Нам не нужно следовать за исследованиями Платона о значении знания и причинах иллюзий дальше; тем более что они не приводят в данном случае к какому-либо положительному выводу. Общая тенденция заключается в том, чтобы искать истину внутри, а не снаружи; и связывать ошибку частично с тревожащим влиянием чувственных впечатлений на высшие ментальные способности, частично с присущей путаницей и нестабильностью явлений, откуда эти впечатления происходят. Наша главная забота здесь — отметить экспансивную силу обобщения, которая возвращала философию снова от человека к Природе — глубоко укоренившееся презрение Платона к общественному мнению — и начальную дифференциацию доказанной истины от эмпирической.
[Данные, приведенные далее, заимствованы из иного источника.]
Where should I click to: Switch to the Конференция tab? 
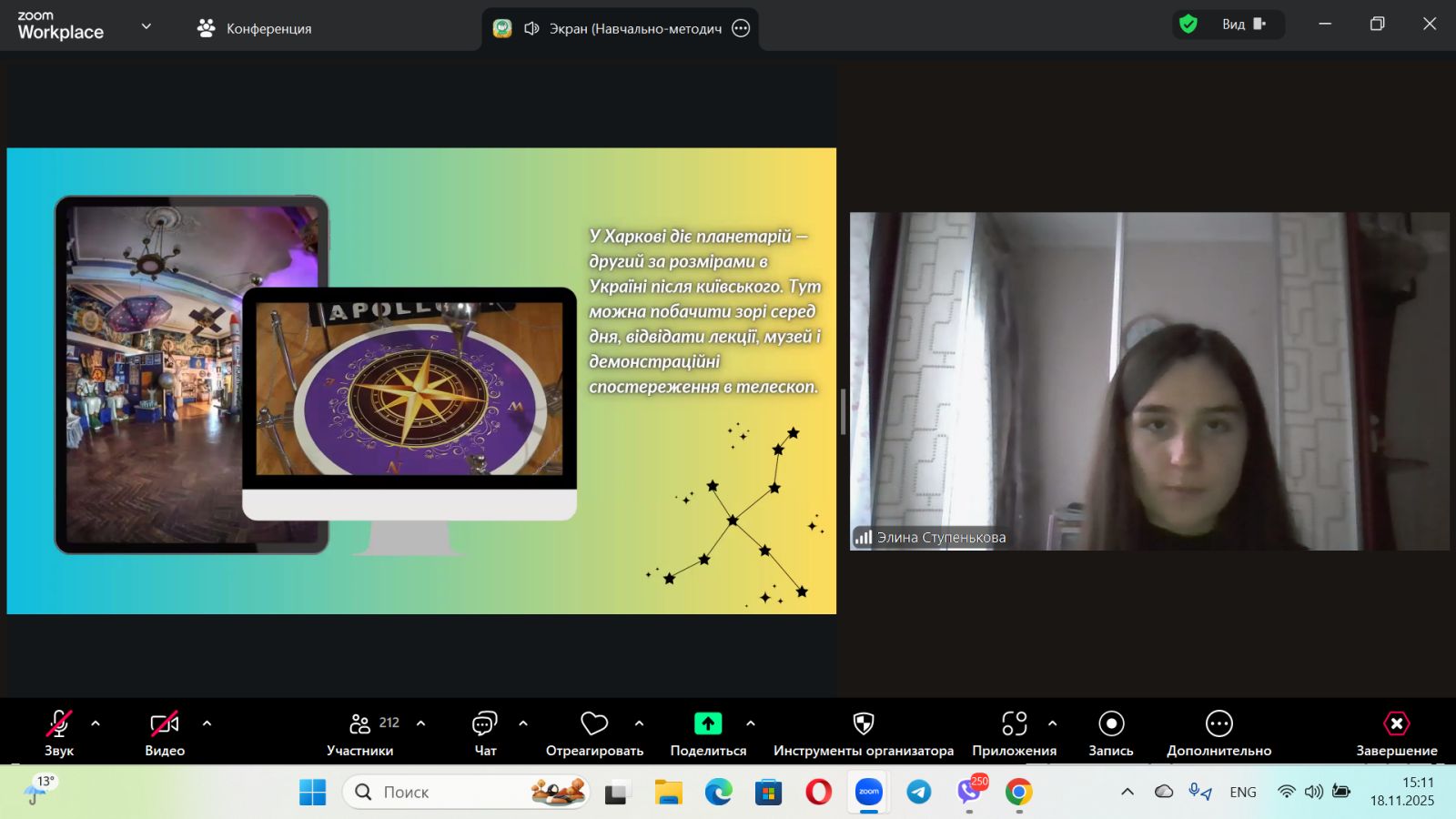[x=255, y=28]
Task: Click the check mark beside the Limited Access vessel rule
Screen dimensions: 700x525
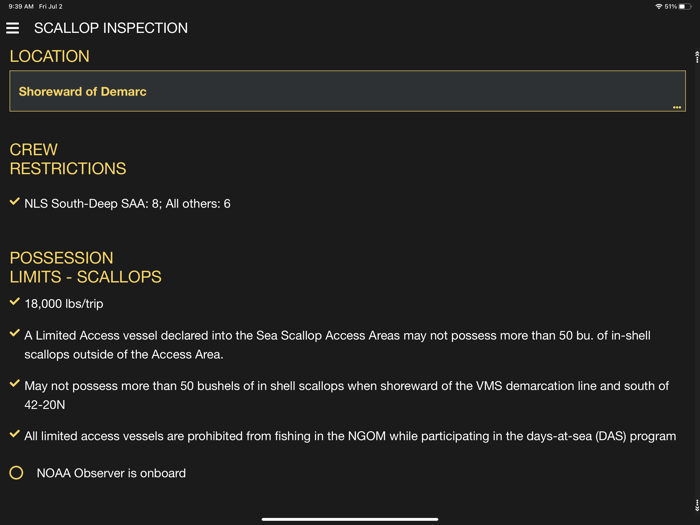Action: coord(15,334)
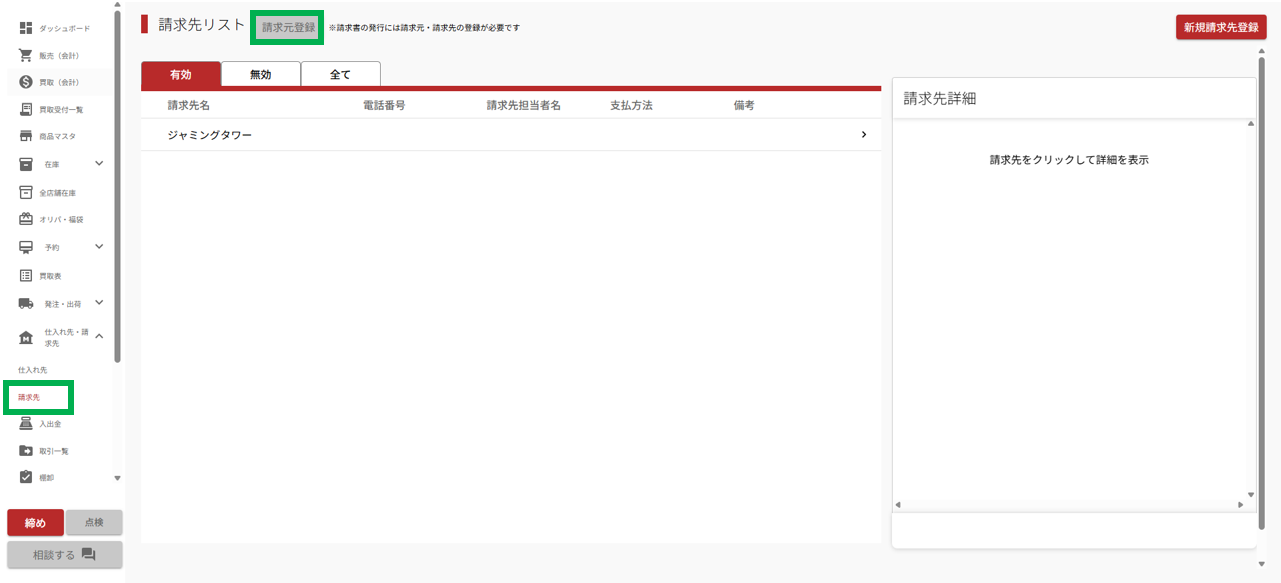Screen dimensions: 1281x583
Task: Click the 販売(会計) shopping cart icon
Action: click(26, 55)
Несколько похожая жилка размышлений проработана в «Кратиле», диалоге, представляющем некоторые важные точки соприкосновения с «Теэтетом» и, вероятно, принадлежащем к тому же периоду. Там есть та же постоянная отсылка к Гераклиту, чья философия здесь также рассматривается как в значительной мере, но не полностью, истинная; и противоположная система Парменида снова упоминается, хотя и гораздо более кратко, как ценный противовес ее экстравагантностям. «Кратил» имеет дело исключительно с языком, точно так же, как «Теэтет» имел дело с ощущением и ментальной образностью, но в таком игривом и ироничном тоне, что его спекулятивная важность, вероятно, будет упущена из виду. Некоторые из греческих философов, по-видимому, полагали, что изучение вещей может быть с выгодой заменено изучением слов, которые, как предполагалось, имеют естественную и необходимую связь со своими принятыми значениями. Этот взгляд особенно поддерживался гераклитовцами, которые находили, или воображали, что находят, подтверждение учения своего учителя в этимологии. Платон делает вид, что принимает рассматриваемую теорию, и поддерживает ее рядом производных, которые нам кажутся смехотворно абсурдными, но которые, возможно, были переписаны со страниц современных ему филологов. Наконец, однако, он поворачивается и показывает, что другие вербальные аргументы, столь же хорошие, могут быть приведены в пользу Парменида. Но самая ценная часть дискуссии — это протест против всей теории о том, что вещи можно изучать через их имена. Платон справедливо замечает, что образ, чтобы быть совершенным, не должен воспроизводить свой оригинал, а только определенные его аспекты; что создатели языка не были непогрешимы; и что мы столь же компетентны открывать природу вещей, как и они могли быть. Можно представить восторг, с которым он приветствовал бы современное открытие, что ощущения тоже являются языком; и что ассоциированные группы, в которые они наиболее охотно собираются, определяются меньше необходимыми связями вещей самих по себе, чем требованиями самосохранения и воспроизводства у чувствующих существ.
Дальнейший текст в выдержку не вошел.